In its recent judgment in Othman, the European Court of Human Rights held that the United Kingdom could not expel a Muslim cleric suspected of ties to Al-Qaeda to Jordan. The judgment is of interest for our SHARES project, as the Court on the one hand cautions against international cooperation in the sphere of extradition of terrorist suspects – stressing the responsibilities under human rights law of expelling States – but on the other hand urges States that definitely wish to expel or extradite to do so only in close cooperation with receiving States so as to protect against maltreatment and to ensure a fair trial.

Othman, who had been allowed to reside in the UK as refugee in 1993 and was detained there in 2002 under the Anti-terrorism, Crime and Security Act which was introduced two months after 9/11, is facing charges of terrorist conspiracies in Jordan. The European Court found that there was a real risk that evidence obtained by torture would be used against Othman during his trial in Jordan. The judgment, together with other recent pronouncements of the European human rights court, constitutes important guidance for those countries struggling with the twofold objective of bringing to trial and permanently relocating terrorist suspects, while at the same time guaranteeing their human rights. On this very issue, also see André’s post on the UK Court of Appeals decision in Yunus Ramhmatullah v Secretary of State for Foreign and Commonwealth Affairs et ano.
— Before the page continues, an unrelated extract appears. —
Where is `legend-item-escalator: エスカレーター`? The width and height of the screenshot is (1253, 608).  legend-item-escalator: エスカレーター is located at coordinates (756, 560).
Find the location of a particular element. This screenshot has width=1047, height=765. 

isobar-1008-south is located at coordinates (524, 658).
Although the judgment was not well received in the United Kingdom (see here and here) and Prime Minister Cameron publicly voiced his disappointment over it only days after it was published in a speech before the Council of Europe – in support of his argument that the European Court is in dire need of reform – the judgment is on closer inspection also receptive to on-going efforts of Western countries to extradite or expel terrorists. Indeed, Amnesty’s Julia Hall describes the judgment as ‘an alarming setback for human rights’, in view of the Court’s holding under Article 3 of the Convention that the diplomatic assurances negotiated between the Jordanian and UK governments effectively removed the risk that Othman would be tortured or otherwise ill-treated in Jordan.
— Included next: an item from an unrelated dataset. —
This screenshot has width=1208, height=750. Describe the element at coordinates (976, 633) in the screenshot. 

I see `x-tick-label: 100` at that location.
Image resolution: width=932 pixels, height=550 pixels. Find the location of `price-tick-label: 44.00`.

Thus, notwithstanding the Court’s strong stance on the admissibility of evidence obtained by torture, the judgment may open a path for Western countries facing the problem of not being able to remove terrorist suspects due to human rights concerns, to try to alleviate these concerns by procuring diplomatic assurances and cooperate in post-expulsion monitoring. That the European Court sees diplomatic assurances as a viable option in this respect is also confirmed in last week’s judgment in M.S. v Belgium (French only) where the Court found that the expulsion from Belgium to Iraq of a Al-Qaeda suspect would violate Article 3 of the European Convention but adding, notably, that the Belgian authorities should have obtained a series of safeguards from the Iraqi authorities with a view to ensuring his safety in Iraq. Although the Court has in the past shown reluctance to accord weight to diplomatic assurances from countries which systematically violate human rights (see for example the judgment in Saadi v Italy, the Court is now signalling that even in respect of such countries, it may be worthwhile to consider the procurement of diplomatic guarantees and the setting up of monitoring mechanisms with and in the receiving country.
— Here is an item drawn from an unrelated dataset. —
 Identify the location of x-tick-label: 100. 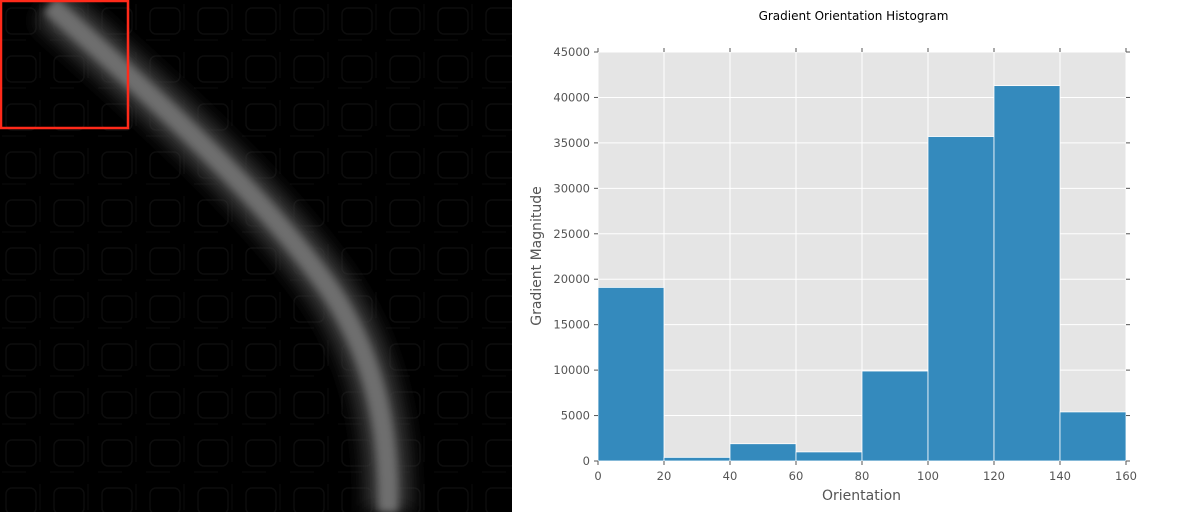
(928, 476).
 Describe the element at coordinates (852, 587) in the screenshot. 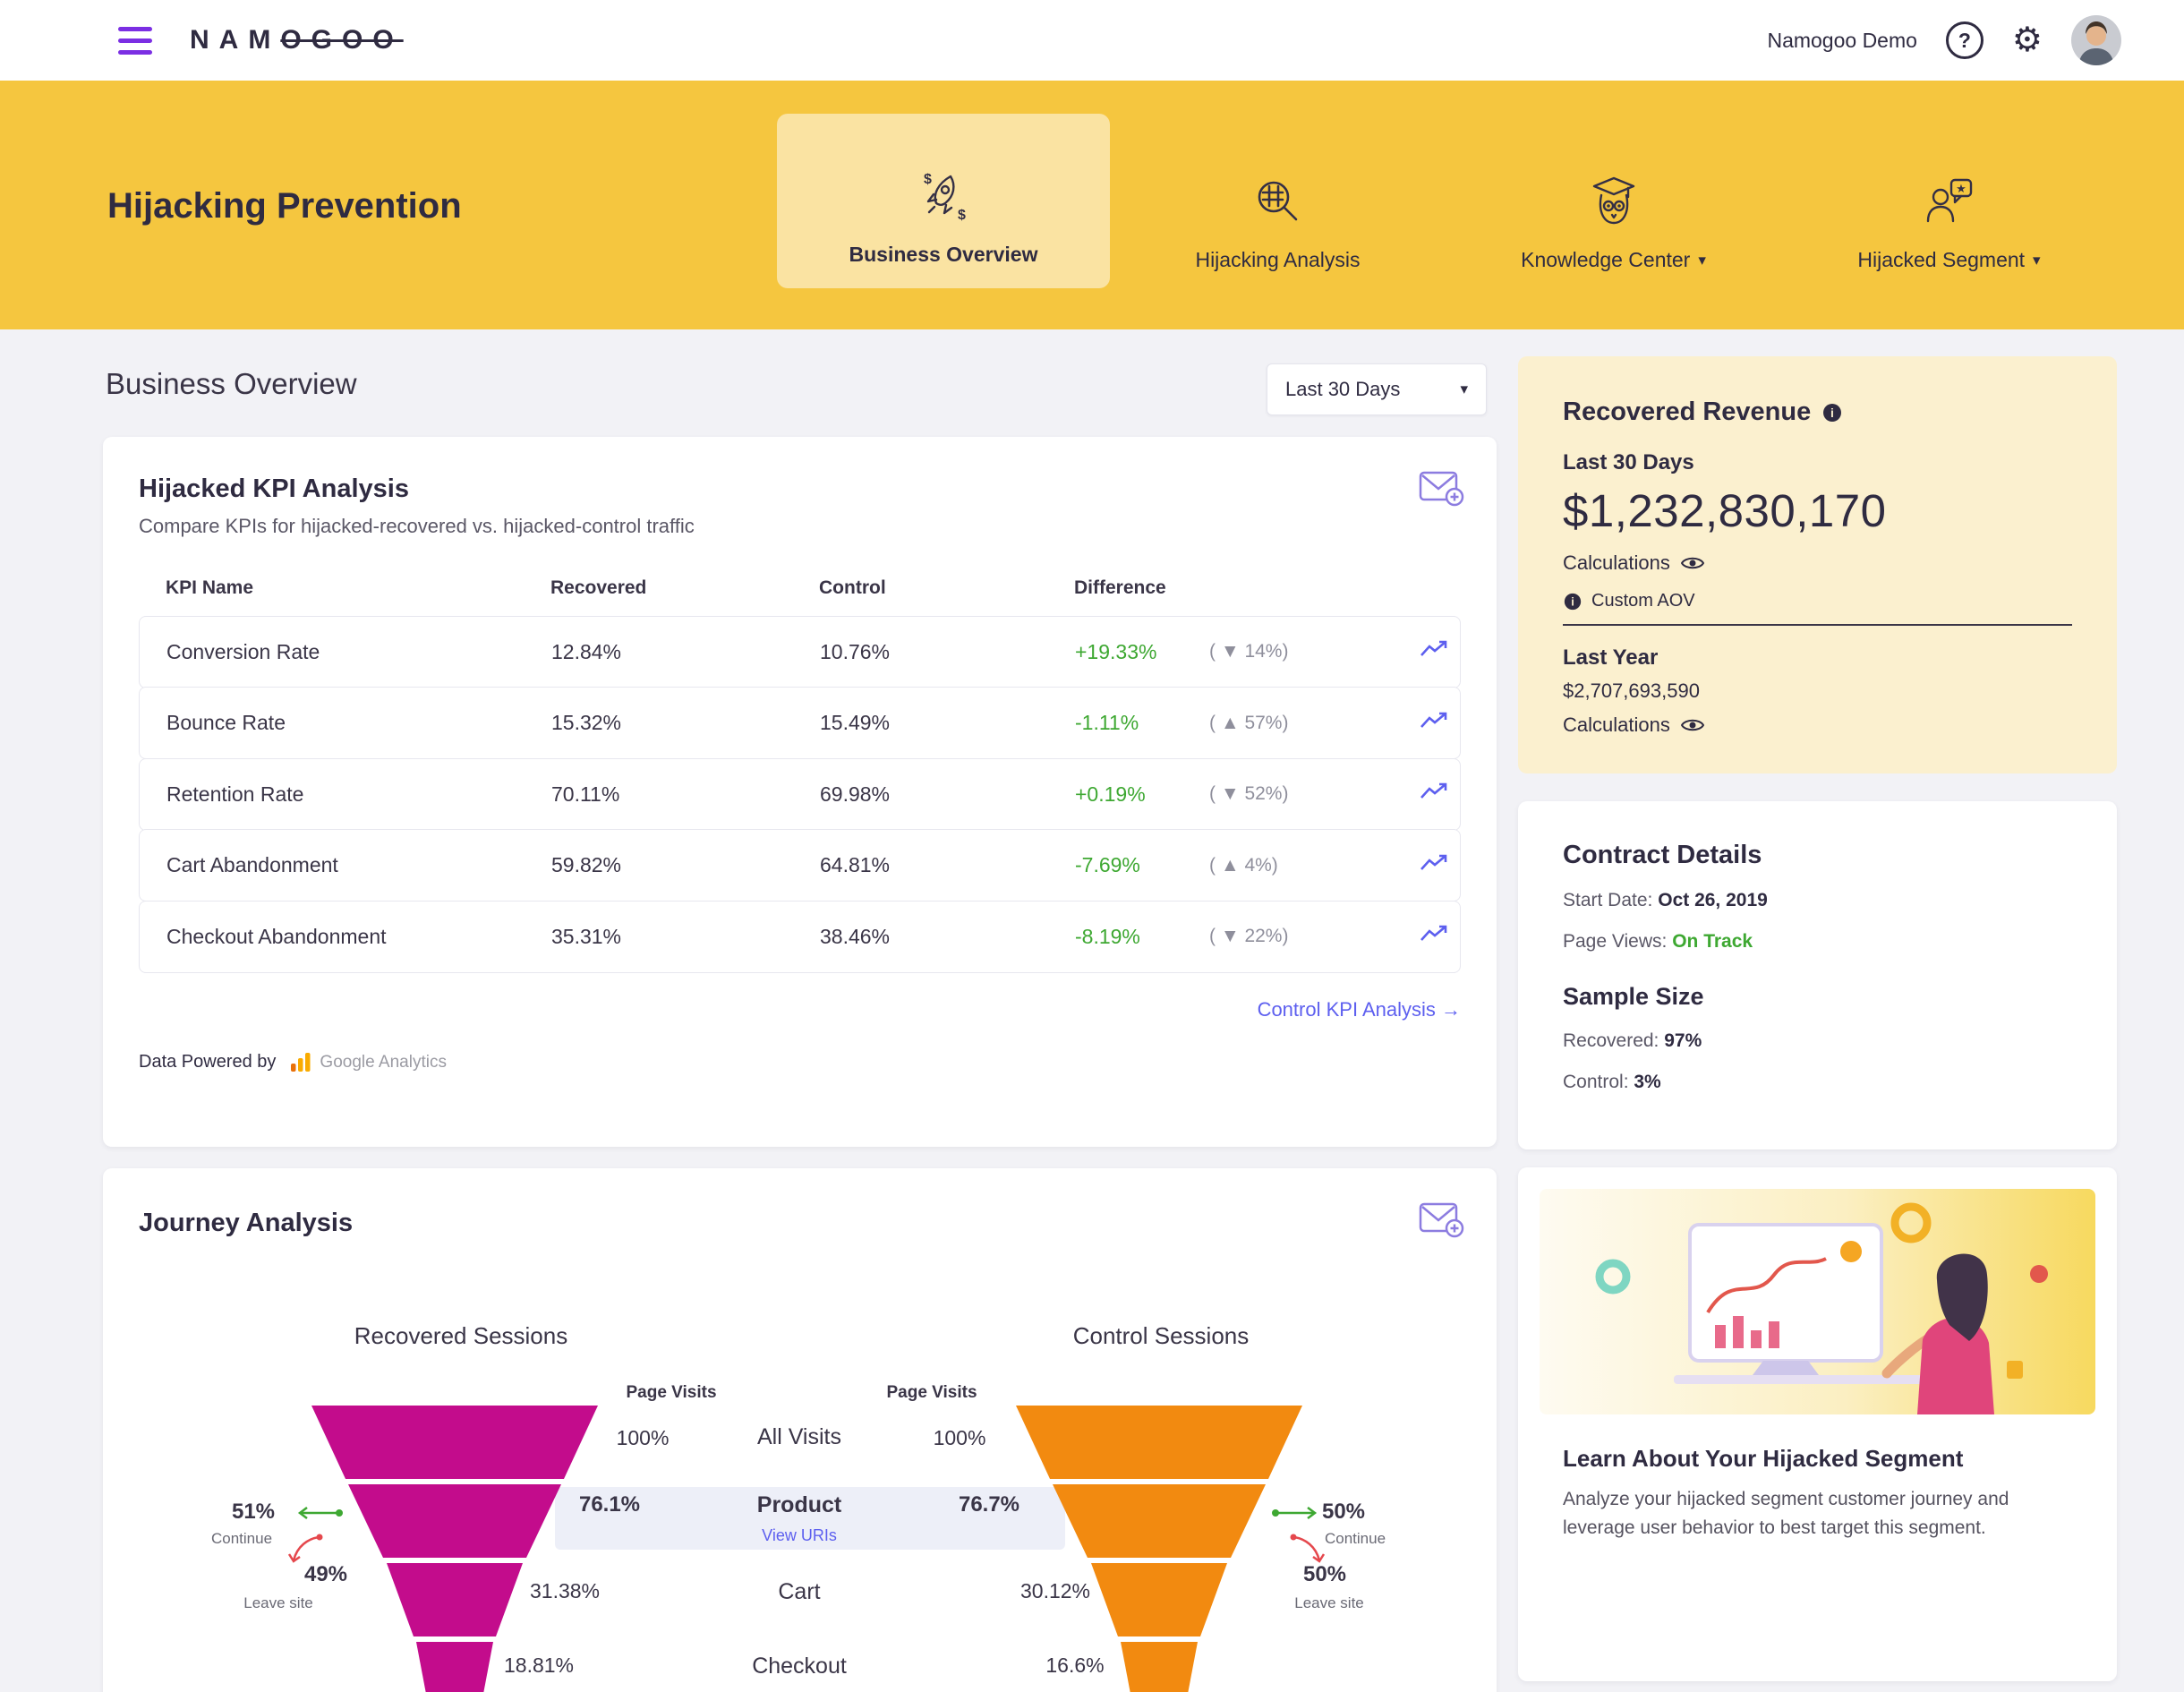

I see `col-control: Control` at that location.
The M.S. v Belgium case also underscores that it may well be that, in some cases, diplomatic assurances will be the only realistic option for States who want to remove terrorist suspects – since these persons are not particularly welcome in third countries. Like the U.S. government in respect of the Guantanamo Bay detainees, Belgium had sought resettlement possibilities in a whole range of countries (the judgment mentions Venezuela, Burundi, Vietnam, Burkina Faso and Costa Rica) – but all apparently refused. Absent any resettlement possibilities, it will be the ‘joint responsibility’ of the country of origin and the country of residence to find a solution which is satisfying to all parties.

One positive offspring of this development is that Western countries have a clear interest in contributing to improving the quality of justice systems in receiving countries. One example of a country where international efforts in this respect appear to bear fruit is Rwanda. The International Criminal Tribunal for Rwanda in 2011 in the case of Uwinkindi considered the justice system in Rwanda sufficiently improved so that it for the first time allowed for a case to be transferred to the Rwanda prosecutor. This reasoning was some months later confirmed by the European Court in the case of Ahorugeze v Sweden. In both cases, mention was not only made of successful international efforts to improve the quality of the Rwandese judiciary and detention conditions, but the Courts also referred to diplomatic guarantees as a means to ensure international standards are met. In respect of Kenya, international efforts are also underway to ensure the fair prosecution of piracy suspects. However, as we reported, a German court found the current agreements in place between the EU and Kenya to insufficiently remove the risk of ill-treatment.